| Your instructions |
Each line containing the string "researchED" should be copied out of the entries.

[Opening Input material section]

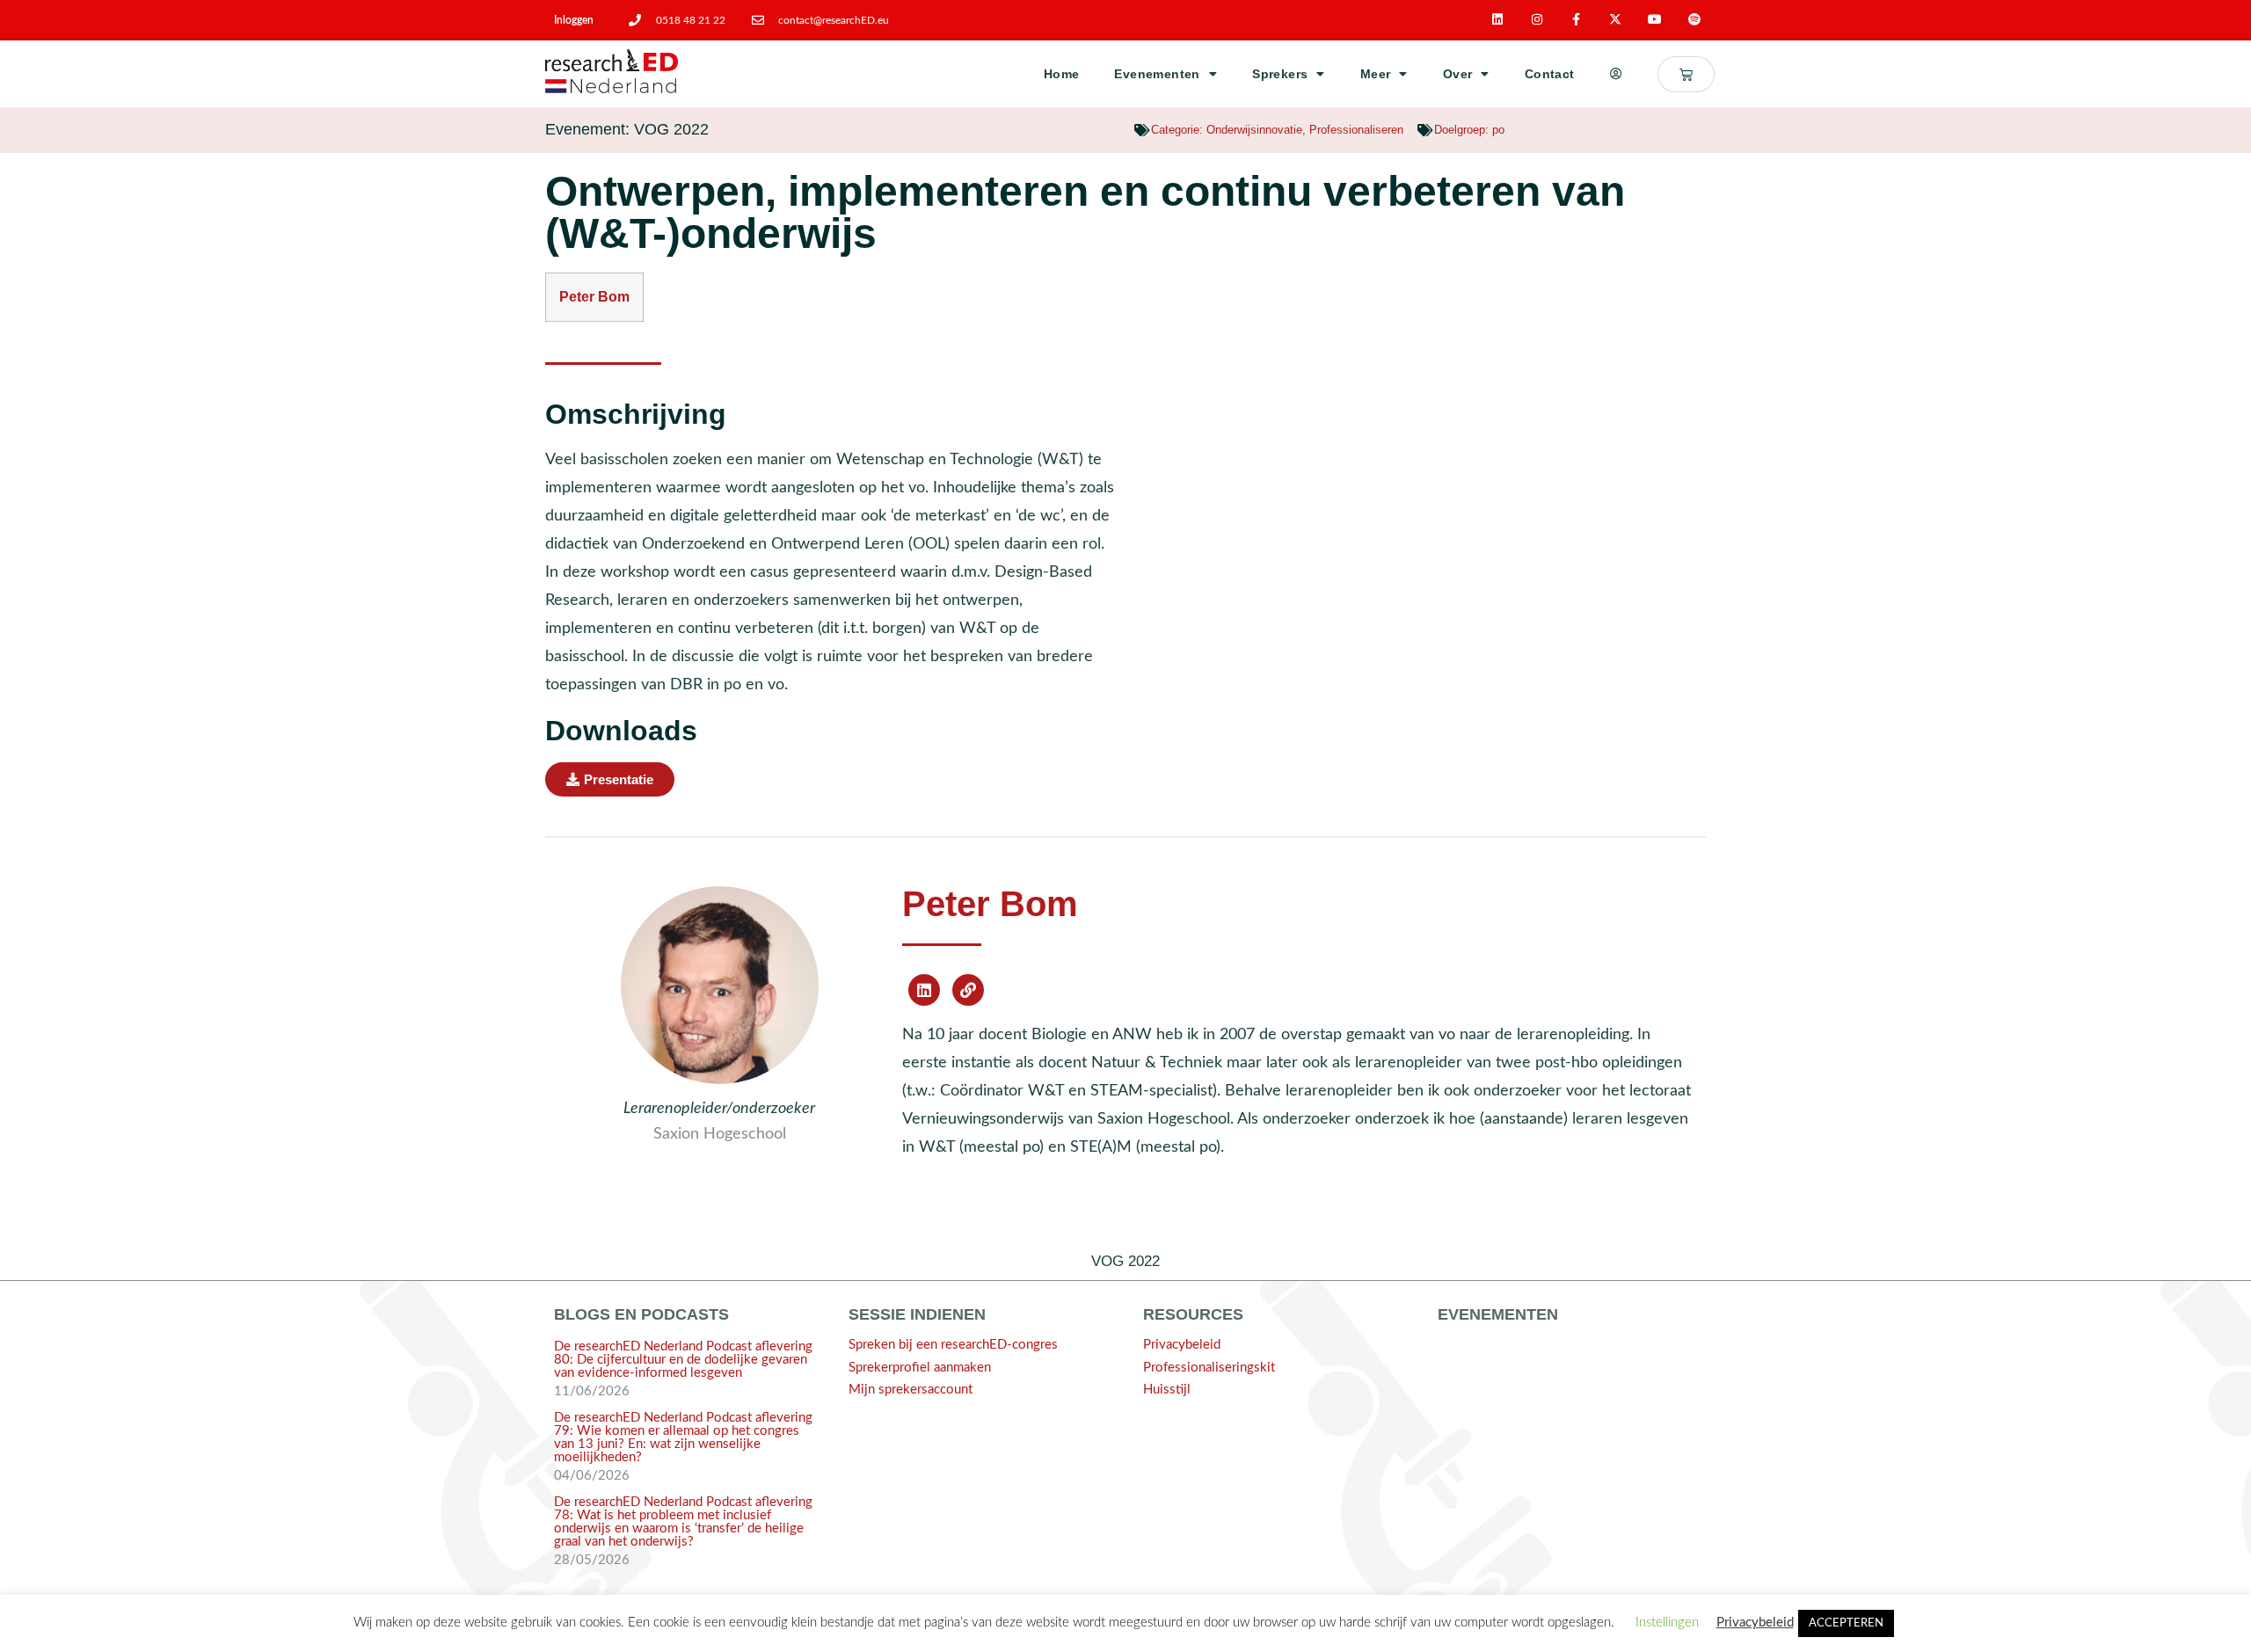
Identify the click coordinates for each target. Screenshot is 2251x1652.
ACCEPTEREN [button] (1846, 1623)
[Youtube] (1655, 20)
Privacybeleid (1181, 1344)
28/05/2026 (592, 1560)
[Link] (968, 990)
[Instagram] (1536, 20)
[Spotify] (1695, 20)
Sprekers (1280, 74)
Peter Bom (990, 903)
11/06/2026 (592, 1391)
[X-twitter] (1615, 20)
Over (1458, 74)
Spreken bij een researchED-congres (953, 1344)
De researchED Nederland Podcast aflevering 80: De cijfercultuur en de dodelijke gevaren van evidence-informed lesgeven (683, 1359)
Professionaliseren (1356, 129)
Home (1062, 74)
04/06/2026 (592, 1475)
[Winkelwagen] (1686, 74)
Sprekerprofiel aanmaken (920, 1367)
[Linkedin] (1498, 20)
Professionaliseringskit (1209, 1367)
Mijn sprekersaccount (911, 1389)
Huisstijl (1167, 1389)
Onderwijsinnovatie (1254, 129)
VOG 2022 (1125, 1261)
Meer (1375, 74)
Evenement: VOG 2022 (627, 129)
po (1498, 129)
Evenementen (1156, 74)
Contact (1550, 74)
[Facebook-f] (1576, 20)
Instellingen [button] (1667, 1622)
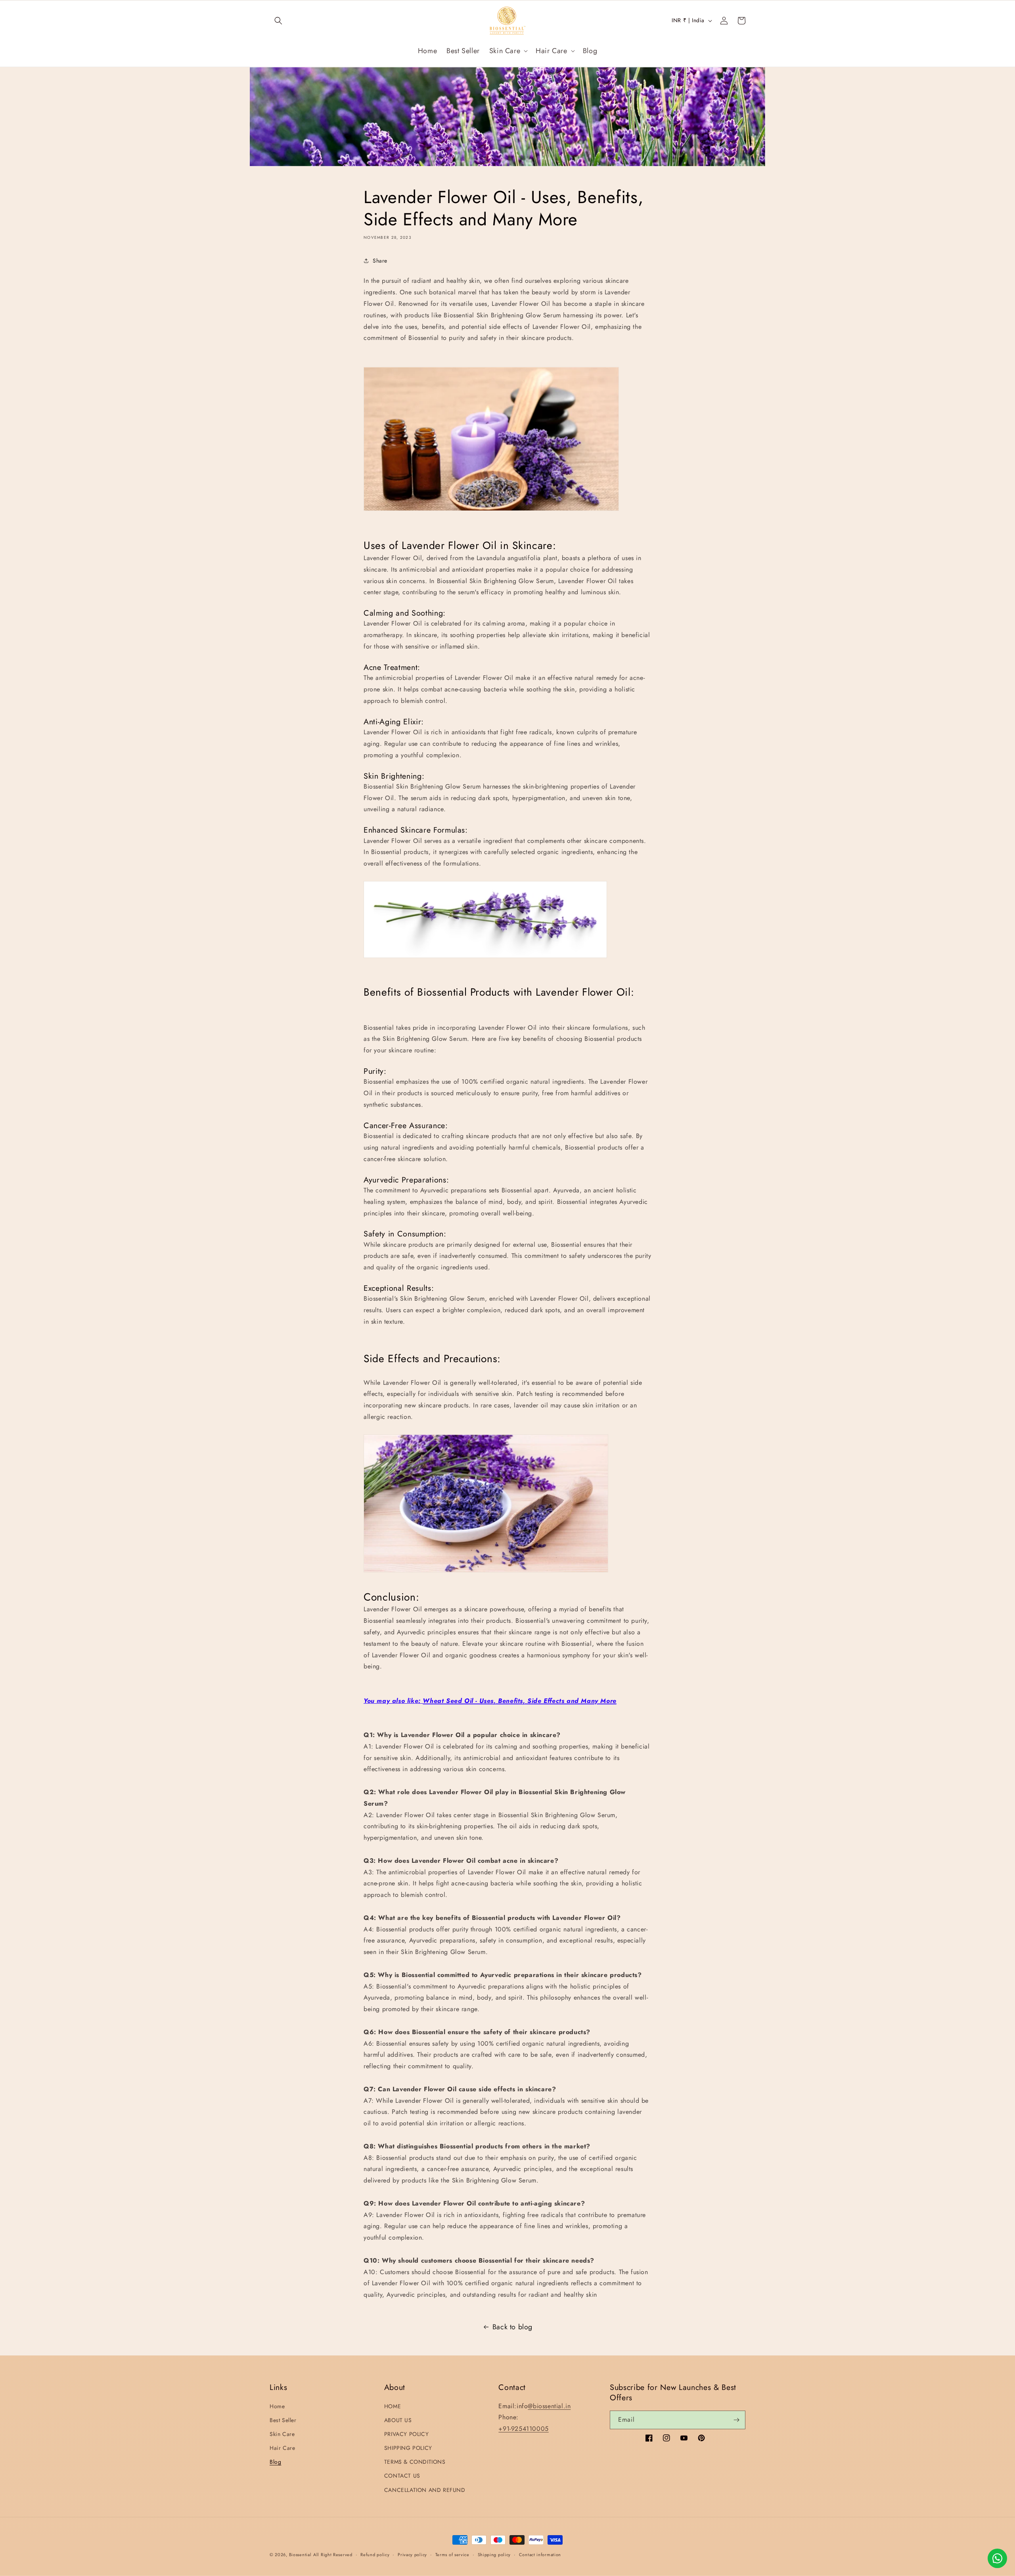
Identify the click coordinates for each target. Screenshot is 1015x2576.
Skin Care (282, 2434)
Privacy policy (412, 2554)
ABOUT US (398, 2420)
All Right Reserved (332, 2554)
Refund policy (374, 2554)
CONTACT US (402, 2476)
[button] (278, 20)
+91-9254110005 (523, 2428)
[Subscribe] (736, 2420)
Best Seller (283, 2420)
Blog (275, 2462)
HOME (392, 2406)
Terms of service (452, 2554)
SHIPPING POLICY (408, 2448)
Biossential (300, 2554)
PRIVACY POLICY (406, 2434)
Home (277, 2406)
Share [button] (380, 261)
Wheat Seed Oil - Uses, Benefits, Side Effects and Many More (519, 1700)
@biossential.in (549, 2406)
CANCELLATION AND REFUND (424, 2490)
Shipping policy (494, 2554)
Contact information (540, 2554)
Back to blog (512, 2327)
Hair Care (282, 2448)
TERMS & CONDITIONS (415, 2462)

[Closing Input material section]

| The completed task |
Spreken bij een researchED-congres (953, 1344)
De researchED Nederland Podcast aflevering 80: De cijfercultuur en de dodelijke gevaren van evidence-informed lesgeven (683, 1359)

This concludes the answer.